(A block of data)
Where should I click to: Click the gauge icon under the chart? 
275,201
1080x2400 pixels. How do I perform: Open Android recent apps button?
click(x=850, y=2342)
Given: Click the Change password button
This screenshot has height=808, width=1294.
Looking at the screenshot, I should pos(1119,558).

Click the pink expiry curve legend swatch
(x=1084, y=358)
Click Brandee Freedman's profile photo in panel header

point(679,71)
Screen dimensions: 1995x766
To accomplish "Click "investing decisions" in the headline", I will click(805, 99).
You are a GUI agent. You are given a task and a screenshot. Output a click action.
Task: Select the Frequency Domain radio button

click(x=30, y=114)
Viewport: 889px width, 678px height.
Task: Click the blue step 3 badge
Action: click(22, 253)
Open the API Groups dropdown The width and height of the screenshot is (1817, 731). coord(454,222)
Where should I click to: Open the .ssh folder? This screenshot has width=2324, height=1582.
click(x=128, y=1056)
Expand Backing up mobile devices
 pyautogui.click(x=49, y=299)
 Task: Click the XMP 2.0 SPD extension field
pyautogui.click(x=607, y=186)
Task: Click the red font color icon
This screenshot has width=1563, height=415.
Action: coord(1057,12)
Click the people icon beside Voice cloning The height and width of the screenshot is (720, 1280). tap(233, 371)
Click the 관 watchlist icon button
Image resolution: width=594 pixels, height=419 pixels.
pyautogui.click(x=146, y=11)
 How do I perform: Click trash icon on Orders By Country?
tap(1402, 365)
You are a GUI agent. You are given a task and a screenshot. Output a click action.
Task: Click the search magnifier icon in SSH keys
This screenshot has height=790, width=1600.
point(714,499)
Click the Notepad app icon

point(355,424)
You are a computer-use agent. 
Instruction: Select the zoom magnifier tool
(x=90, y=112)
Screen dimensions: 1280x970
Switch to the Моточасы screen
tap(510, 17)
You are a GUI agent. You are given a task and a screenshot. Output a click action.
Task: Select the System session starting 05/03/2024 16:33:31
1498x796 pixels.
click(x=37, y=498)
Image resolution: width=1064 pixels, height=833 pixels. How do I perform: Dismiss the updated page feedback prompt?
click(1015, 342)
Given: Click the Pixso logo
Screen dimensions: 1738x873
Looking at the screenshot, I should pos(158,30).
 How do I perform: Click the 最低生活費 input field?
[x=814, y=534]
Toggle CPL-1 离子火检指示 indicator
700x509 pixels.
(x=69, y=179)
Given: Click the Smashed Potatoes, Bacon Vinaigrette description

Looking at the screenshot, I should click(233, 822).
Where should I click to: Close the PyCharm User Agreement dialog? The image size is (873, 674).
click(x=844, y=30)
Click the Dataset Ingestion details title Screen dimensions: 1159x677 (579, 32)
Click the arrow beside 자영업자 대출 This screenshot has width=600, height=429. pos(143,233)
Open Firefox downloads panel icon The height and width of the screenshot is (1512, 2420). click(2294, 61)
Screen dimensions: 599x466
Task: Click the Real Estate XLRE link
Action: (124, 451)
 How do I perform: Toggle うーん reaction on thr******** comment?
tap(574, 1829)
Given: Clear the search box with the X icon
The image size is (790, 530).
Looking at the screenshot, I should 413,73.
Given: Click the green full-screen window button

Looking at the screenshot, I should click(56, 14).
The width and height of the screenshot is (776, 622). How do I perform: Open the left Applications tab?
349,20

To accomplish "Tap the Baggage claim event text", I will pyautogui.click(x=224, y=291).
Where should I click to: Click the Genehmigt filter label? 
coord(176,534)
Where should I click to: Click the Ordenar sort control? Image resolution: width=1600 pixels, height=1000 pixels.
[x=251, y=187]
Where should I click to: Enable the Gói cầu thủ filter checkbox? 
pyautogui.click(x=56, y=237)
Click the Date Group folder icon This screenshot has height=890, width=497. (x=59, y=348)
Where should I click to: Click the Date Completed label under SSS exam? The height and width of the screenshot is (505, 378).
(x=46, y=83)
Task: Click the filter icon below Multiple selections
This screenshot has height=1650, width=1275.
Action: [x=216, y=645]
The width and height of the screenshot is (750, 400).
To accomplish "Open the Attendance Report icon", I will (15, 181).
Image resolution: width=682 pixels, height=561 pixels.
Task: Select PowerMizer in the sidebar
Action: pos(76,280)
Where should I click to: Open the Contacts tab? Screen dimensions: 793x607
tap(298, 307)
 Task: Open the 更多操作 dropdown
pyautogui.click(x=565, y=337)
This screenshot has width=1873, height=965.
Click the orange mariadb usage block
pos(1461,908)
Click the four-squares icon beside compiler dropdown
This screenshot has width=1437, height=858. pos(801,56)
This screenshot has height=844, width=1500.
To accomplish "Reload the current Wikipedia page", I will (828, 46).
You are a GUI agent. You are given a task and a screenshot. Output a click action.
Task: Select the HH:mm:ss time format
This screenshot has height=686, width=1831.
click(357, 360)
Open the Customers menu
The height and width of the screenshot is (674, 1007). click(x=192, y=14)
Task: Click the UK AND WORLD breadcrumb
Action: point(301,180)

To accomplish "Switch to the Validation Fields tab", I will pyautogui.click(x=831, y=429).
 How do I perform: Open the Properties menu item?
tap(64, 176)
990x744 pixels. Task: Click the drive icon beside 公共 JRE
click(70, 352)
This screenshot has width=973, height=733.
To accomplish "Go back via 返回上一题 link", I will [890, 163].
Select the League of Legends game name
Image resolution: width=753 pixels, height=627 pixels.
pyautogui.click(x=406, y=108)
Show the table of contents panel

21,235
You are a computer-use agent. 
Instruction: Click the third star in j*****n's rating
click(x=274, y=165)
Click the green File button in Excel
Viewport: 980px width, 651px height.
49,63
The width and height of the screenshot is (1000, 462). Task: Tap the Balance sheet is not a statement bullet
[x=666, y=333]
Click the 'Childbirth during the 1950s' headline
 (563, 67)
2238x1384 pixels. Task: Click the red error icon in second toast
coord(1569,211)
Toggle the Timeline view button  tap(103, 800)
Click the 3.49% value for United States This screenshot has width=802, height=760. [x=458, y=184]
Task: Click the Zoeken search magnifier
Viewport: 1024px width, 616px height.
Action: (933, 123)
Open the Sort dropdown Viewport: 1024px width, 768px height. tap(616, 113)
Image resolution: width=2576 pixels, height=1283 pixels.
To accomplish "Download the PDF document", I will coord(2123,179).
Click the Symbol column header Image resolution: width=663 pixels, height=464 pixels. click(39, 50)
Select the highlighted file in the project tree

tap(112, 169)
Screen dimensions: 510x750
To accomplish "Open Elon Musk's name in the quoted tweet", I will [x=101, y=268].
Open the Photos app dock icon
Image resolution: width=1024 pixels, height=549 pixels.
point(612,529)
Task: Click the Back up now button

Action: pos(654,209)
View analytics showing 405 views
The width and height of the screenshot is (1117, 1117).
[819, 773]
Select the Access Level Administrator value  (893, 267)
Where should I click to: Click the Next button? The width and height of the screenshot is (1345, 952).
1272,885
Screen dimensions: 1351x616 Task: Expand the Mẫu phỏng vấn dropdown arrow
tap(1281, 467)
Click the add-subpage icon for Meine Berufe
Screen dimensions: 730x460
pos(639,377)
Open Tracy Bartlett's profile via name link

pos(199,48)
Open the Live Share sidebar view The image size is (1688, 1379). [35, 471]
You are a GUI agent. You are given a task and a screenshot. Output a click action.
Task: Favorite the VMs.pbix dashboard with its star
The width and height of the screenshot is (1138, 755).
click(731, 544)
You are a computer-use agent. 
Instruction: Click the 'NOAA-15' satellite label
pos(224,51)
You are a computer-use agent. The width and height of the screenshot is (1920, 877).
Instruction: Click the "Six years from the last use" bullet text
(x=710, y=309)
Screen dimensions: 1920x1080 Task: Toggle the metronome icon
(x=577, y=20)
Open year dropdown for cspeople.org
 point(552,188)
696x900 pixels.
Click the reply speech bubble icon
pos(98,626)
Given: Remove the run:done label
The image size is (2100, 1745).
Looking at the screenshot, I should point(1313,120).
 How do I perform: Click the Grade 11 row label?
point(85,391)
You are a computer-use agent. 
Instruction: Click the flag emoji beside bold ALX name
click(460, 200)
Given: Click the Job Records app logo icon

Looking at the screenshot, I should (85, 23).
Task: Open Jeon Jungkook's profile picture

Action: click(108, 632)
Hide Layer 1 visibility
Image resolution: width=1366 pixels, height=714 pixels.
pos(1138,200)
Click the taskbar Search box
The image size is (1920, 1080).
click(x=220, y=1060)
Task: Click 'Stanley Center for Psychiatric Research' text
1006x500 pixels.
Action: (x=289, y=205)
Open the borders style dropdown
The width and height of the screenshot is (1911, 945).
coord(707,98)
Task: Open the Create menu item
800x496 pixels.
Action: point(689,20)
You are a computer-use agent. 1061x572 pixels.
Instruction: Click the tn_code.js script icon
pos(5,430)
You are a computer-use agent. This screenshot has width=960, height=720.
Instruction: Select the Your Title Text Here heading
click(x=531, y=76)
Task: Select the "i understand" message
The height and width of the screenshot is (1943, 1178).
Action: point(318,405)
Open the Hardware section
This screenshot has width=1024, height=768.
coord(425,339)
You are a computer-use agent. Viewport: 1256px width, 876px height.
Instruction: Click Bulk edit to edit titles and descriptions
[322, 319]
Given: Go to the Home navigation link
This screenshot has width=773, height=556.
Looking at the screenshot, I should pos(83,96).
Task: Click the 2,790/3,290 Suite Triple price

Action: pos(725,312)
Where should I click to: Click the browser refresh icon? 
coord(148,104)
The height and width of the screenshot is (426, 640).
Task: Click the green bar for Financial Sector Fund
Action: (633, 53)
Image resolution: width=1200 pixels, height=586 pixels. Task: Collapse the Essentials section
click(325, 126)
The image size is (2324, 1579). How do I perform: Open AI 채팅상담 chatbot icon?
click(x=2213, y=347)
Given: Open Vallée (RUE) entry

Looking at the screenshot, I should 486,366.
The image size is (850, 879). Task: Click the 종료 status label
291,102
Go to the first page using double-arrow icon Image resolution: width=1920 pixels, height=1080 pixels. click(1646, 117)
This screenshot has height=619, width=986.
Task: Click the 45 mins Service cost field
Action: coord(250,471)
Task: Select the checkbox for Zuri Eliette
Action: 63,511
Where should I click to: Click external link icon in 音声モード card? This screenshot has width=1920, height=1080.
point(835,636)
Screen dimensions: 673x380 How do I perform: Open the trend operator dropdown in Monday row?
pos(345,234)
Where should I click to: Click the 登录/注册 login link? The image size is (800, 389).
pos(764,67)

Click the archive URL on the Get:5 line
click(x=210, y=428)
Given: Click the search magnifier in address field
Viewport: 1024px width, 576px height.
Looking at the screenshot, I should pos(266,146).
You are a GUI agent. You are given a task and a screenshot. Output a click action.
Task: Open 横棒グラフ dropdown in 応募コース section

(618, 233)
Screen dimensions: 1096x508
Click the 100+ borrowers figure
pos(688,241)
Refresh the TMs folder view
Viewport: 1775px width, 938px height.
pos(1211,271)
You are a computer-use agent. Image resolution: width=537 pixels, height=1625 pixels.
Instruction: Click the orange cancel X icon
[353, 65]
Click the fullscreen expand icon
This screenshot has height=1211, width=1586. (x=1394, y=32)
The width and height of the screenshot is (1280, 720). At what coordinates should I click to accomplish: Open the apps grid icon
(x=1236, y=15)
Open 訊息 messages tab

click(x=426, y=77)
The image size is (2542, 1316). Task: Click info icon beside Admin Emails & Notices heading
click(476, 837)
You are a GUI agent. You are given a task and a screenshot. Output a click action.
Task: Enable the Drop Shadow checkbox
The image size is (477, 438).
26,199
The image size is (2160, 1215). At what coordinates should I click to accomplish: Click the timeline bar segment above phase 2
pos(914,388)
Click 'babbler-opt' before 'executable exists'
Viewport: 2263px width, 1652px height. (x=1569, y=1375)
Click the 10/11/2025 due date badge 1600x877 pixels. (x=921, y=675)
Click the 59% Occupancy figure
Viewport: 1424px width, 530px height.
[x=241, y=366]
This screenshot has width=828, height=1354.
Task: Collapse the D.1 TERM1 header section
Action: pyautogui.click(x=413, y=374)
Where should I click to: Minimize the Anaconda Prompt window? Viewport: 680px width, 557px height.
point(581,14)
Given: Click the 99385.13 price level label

— Written instruction —
Present the lines of the block of data between the line holding "Task: Click the Zoeken search magnifier" and the line holding "I will coord(2123,179).", inclusive, as a Markdown table with a Row column for the row number and a Line column for the line. Leave out any blank lines.

— Full answer —
| Row | Line |
|---|---|
| 1 | Task: Click the Zoeken search magnifier |
| 2 | Viewport: 1024px width, 616px height. |
| 3 | Action: (933, 123) |
| 4 | Open the Sort dropdown Viewport: 1024px width, 768px height. tap(616, 113) |
| 5 | Image resolution: width=2576 pixels, height=1283 pixels. |
| 6 | To accomplish "Download the PDF document", I will coord(2123,179). |